(Records drawn from a dataset)
- - -

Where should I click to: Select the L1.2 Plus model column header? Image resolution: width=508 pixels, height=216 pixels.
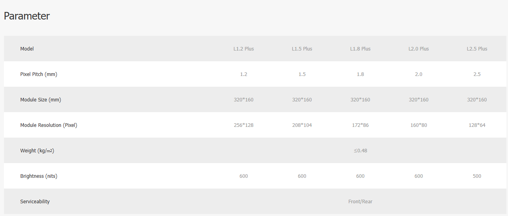(x=244, y=49)
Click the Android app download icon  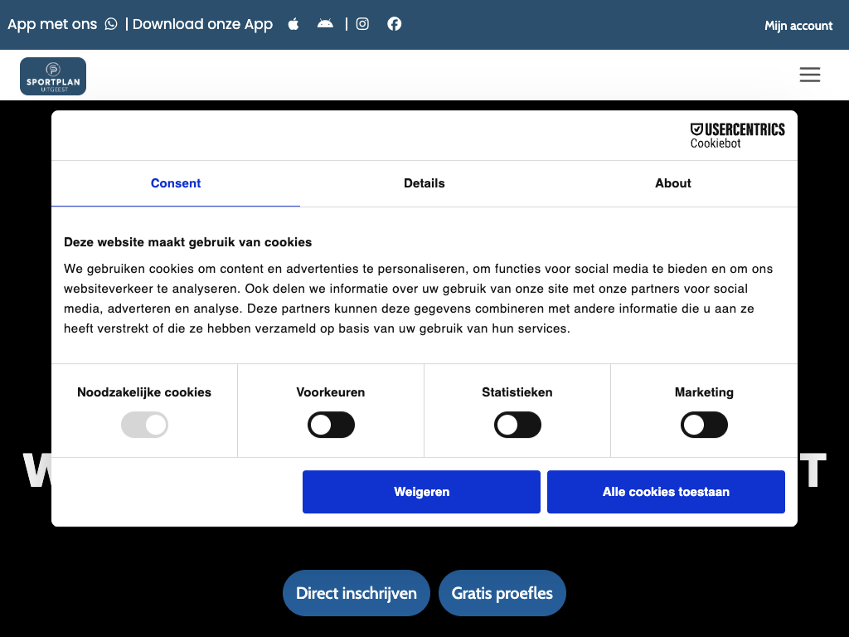click(325, 24)
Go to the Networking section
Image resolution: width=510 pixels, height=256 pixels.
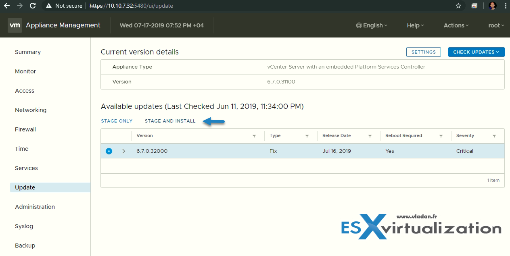[31, 110]
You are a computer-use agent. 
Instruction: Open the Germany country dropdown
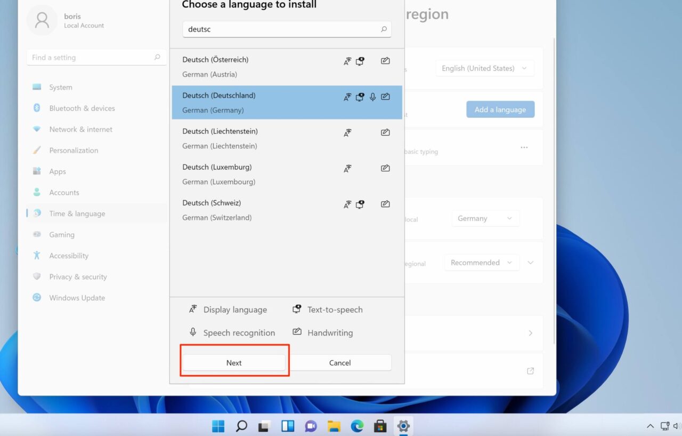coord(485,218)
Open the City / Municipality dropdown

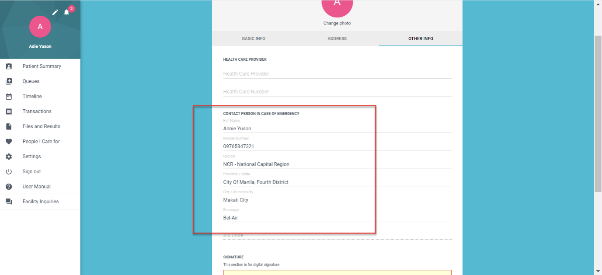click(337, 200)
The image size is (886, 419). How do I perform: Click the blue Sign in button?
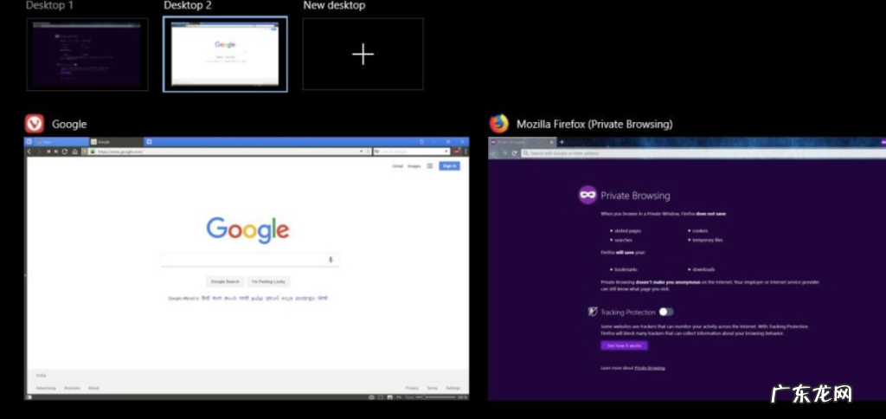[x=449, y=165]
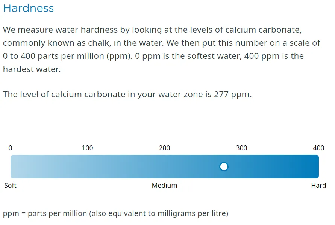This screenshot has width=335, height=225.
Task: Click the "100" scale tick label
Action: (87, 148)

- - -

▶ [Task requirements] Excluding all pictures, print exactly and only the lines from the line with "Go to the Networking section" through the end of the records above, both ends included.

▶ [Exercise solution]
Go to the Networking section
Image resolution: width=510 pixels, height=256 pixels.
[31, 110]
You are a computer-use agent. 
Instruction: Open the Germany country dropdown
coord(485,218)
Open the City / Municipality dropdown

click(337, 200)
The image size is (886, 419). How do I perform: Click the blue Sign in button?
[x=449, y=165]
This screenshot has width=335, height=225.
Task: Click the "100" scale tick label
Action: (87, 148)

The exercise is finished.